We can assume that mHealth will offer greater access to healthcare in developing countries while also decreasing the cost of healthcare in developed nations by transforming expensive systems into “prevention-based and patient-focused” ones.

Using mHealth apps to track symptoms and keep in touch with a healthcare provider can reduce the need for invasive treatments by staying one step ahead of disease.

Openness is a key goal of mHealth developers.
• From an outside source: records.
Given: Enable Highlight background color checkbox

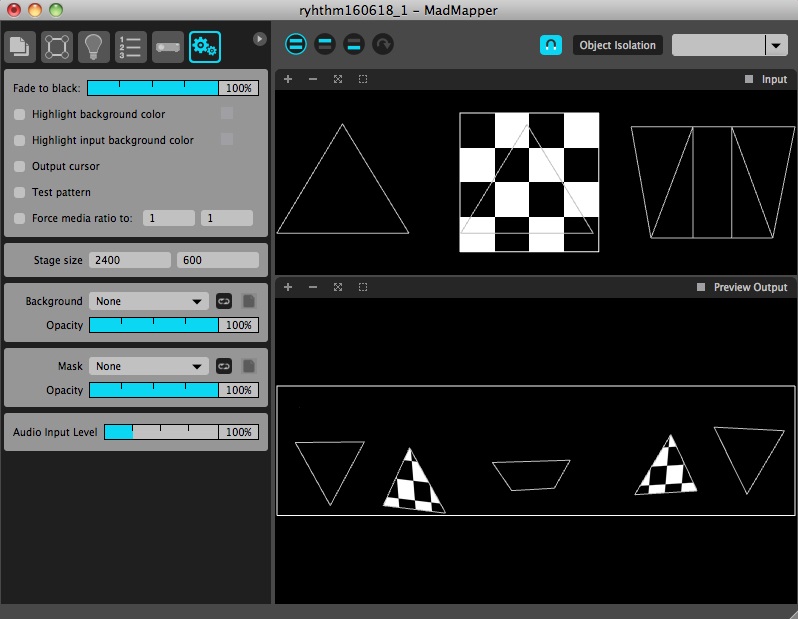Looking at the screenshot, I should [x=20, y=114].
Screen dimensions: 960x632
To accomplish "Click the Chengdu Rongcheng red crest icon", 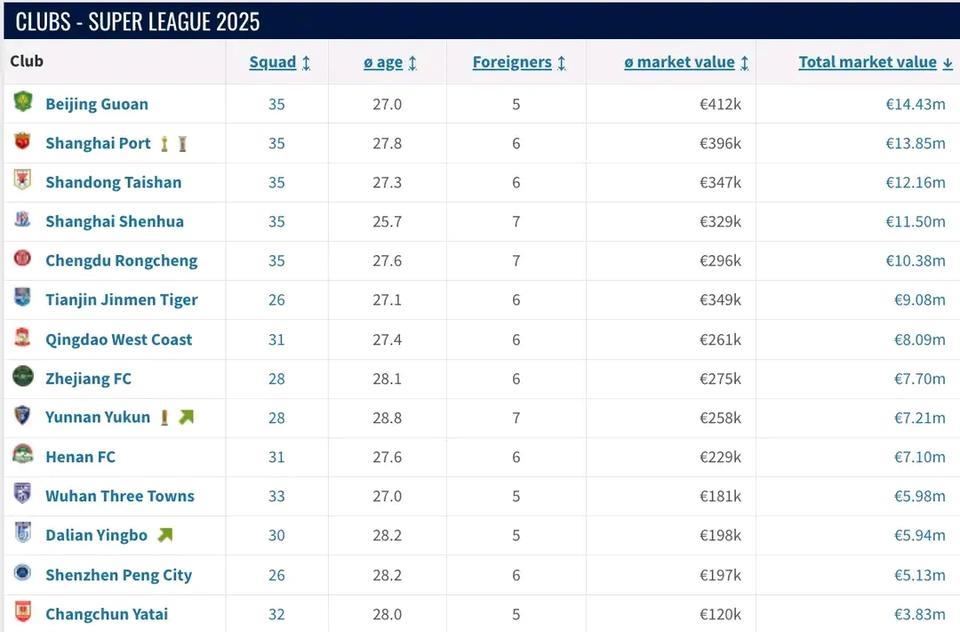I will (x=23, y=258).
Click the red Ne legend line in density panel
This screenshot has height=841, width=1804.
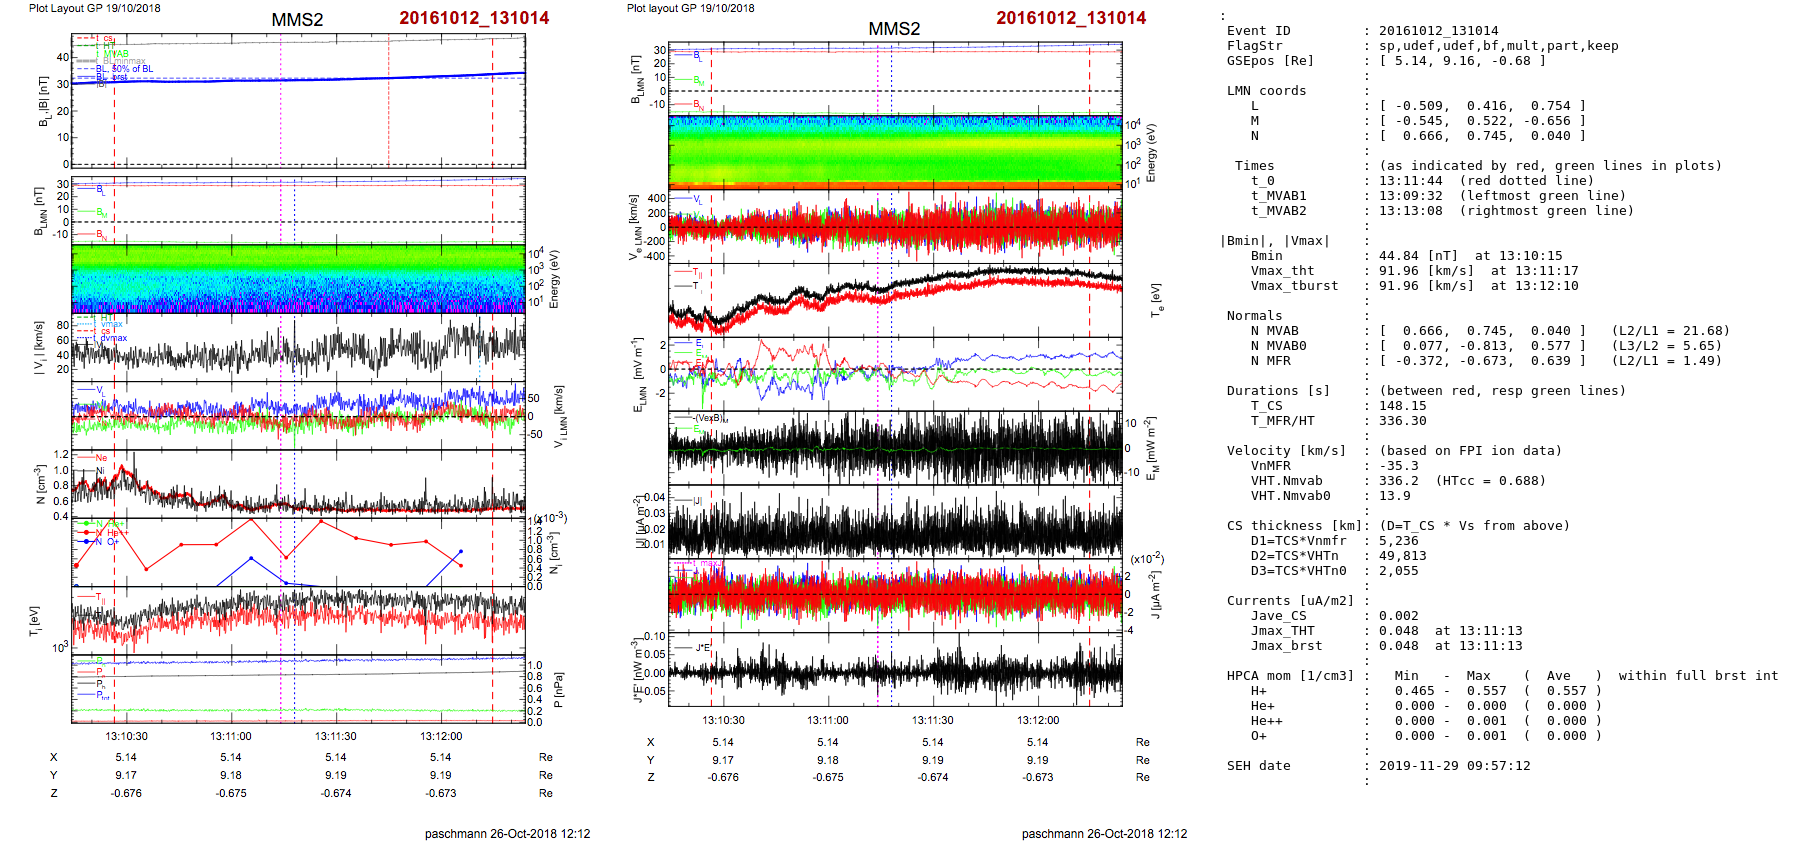coord(90,459)
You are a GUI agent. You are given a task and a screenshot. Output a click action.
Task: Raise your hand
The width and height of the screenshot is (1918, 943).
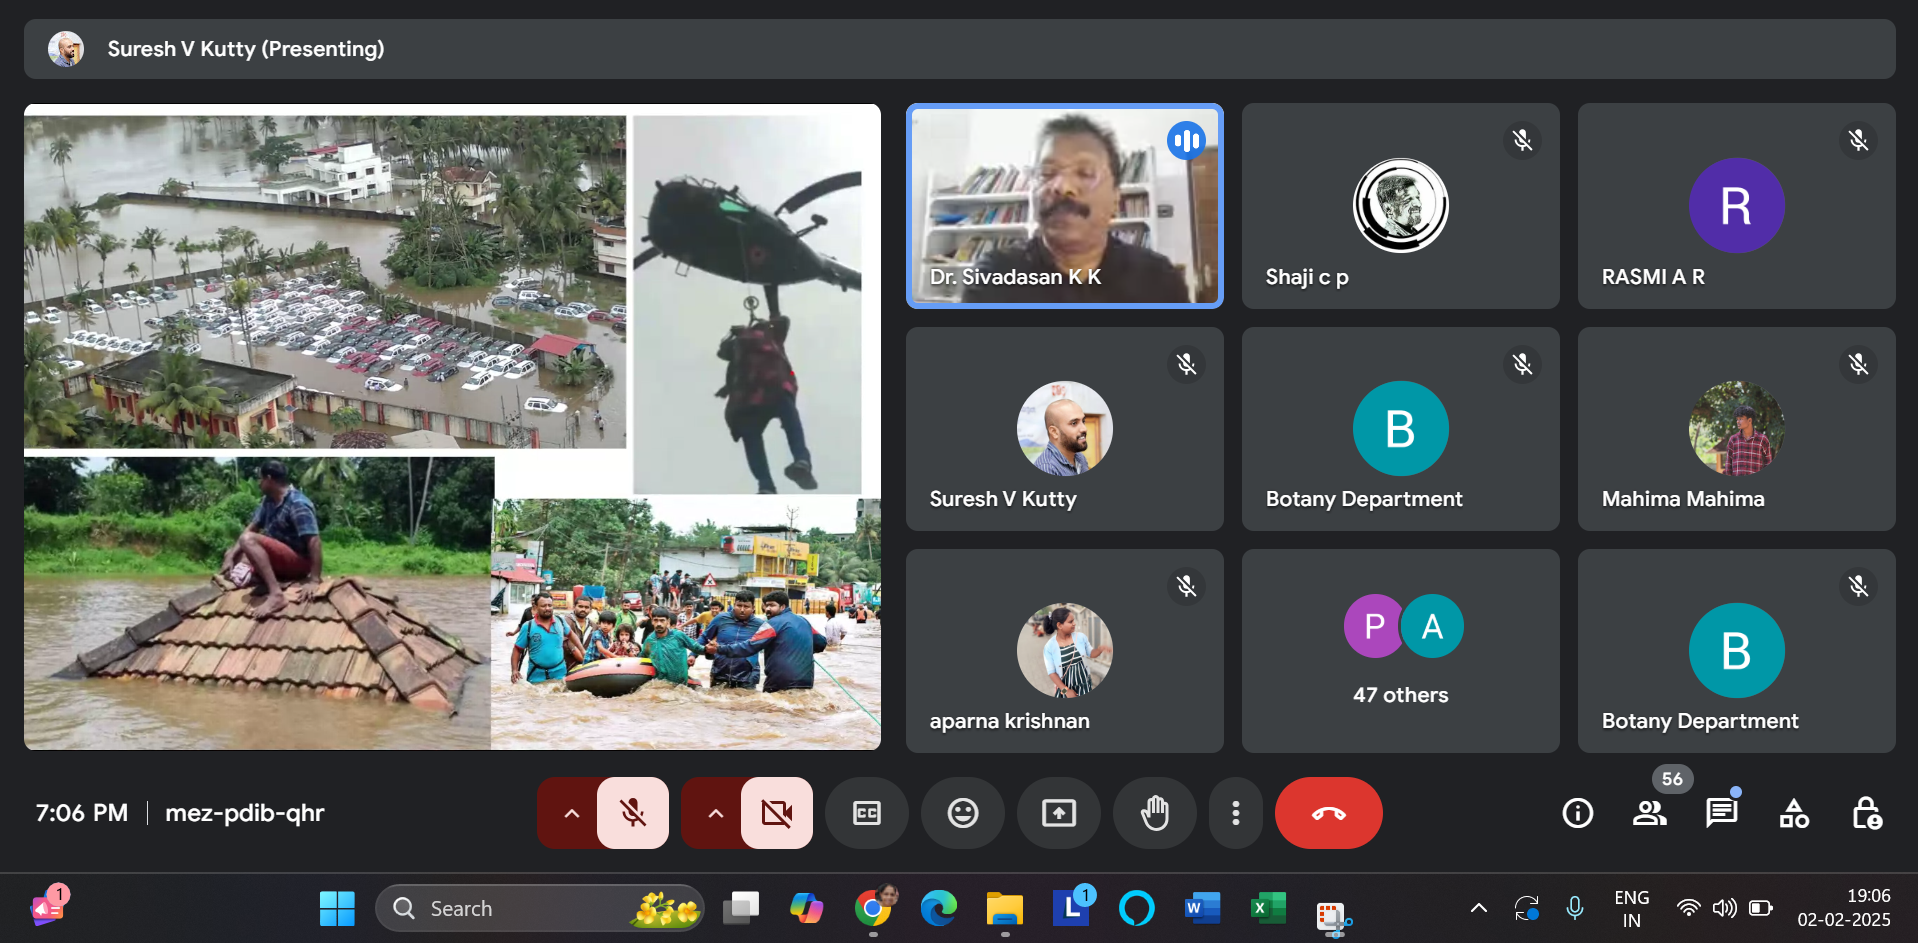coord(1154,813)
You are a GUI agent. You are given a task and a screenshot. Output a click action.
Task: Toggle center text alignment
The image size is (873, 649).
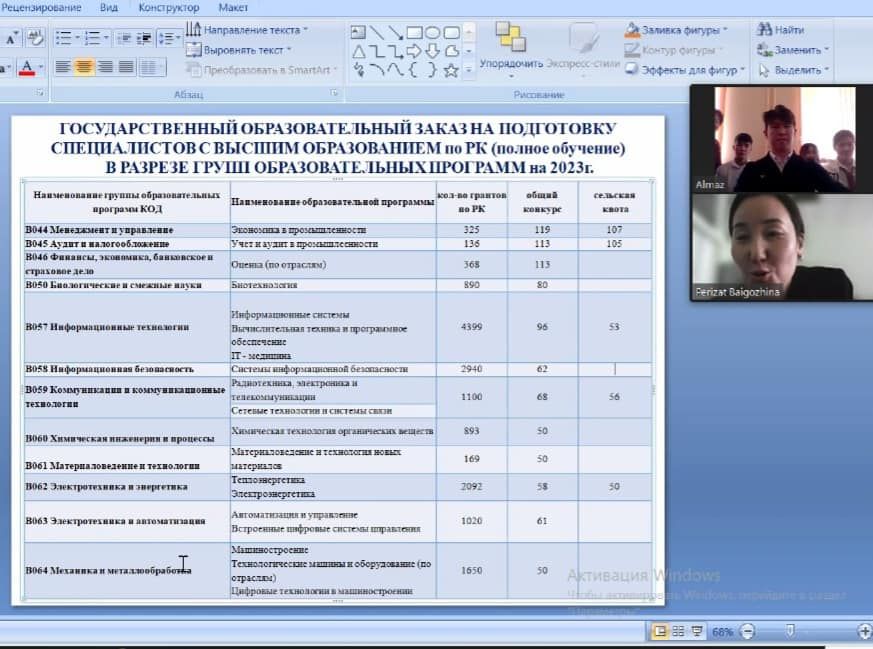pos(84,68)
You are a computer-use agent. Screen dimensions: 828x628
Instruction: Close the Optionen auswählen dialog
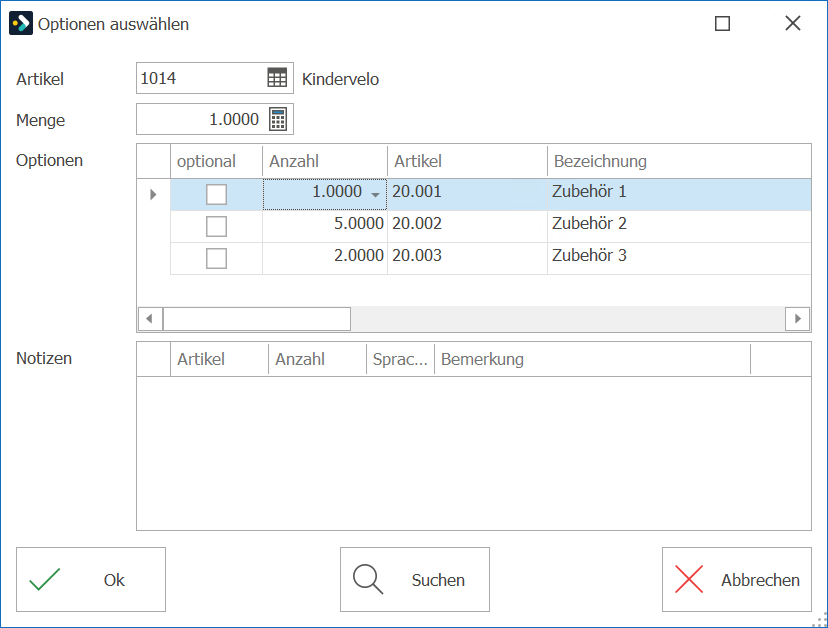[x=793, y=23]
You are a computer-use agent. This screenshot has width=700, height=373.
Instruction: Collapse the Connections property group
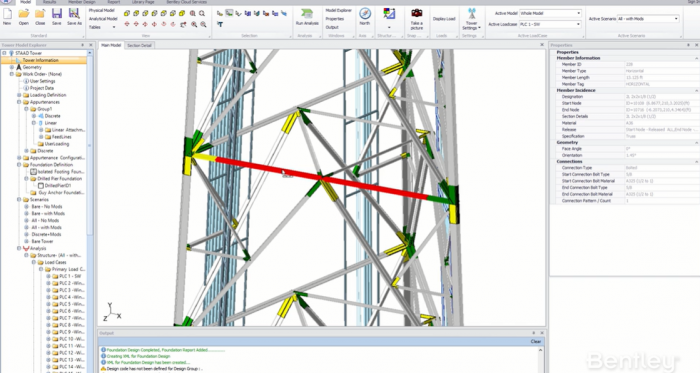point(696,162)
James Michiel — senior mHealth and informatics analyst at Emory University’s Rollins School of Public Health in Atlanta, GA — says, “the future of mHealth is open — open access, open source, open data, and open innovation.”

However, mHealth faces many obstacles in achieving that goal.

Challenges to face

For mHealth to continue along its successful growth trajectory, there is need for proper regulation.

According to the researchers M. Mars and R.E. Scott, “eHealth’s ability to transcend sociopolitical boundaries holds the potential to create a borderless world for health systems and healthcare delivery.”

“But,” they continue, writing in the journal Health Affairs, “the policy needed to guide eHealth’s development is limited and just now emerging in developed countries.”

What’s needed to foster eHealth growth in the developing world is thoughtful policy to facilitate patient mobility and data exchange, across both international border and regional boundaries within countries.”

What’s next?

Researcher Harold Thimbleby — writing in the Journal of Public Health Research in 2013 — explains that the “future of healthcare is about the patient (or stopping people becoming patients), but patients are not the main stakeholders in healthcare.”

“Insurance companies, big pharma, doctors, managers, suppliers, builders, governments, and many other forces will influence the future,” he adds. “Will innovation help patients or will it be partly to help monitor clinicians delivering healthcare?”

Perhaps answering this question is key for the development of mHealth; after all, appropriately developed means of delivering treatment can mitigate risk to patients and put in place best practices for doctors.

Regardless of what comes next, Michiel recognizes that “[n]ever in the history of development have there been so many powerful tools and platforms available to those who have traditionally been marginalized and excluded from the vanguard of technology and innovation.”

“It is imperative, though,” he goes on, “that these tools and technologies are used deliberately and efficiently, with an eye toward the end user in a way that ensures long-term sustainability and development.”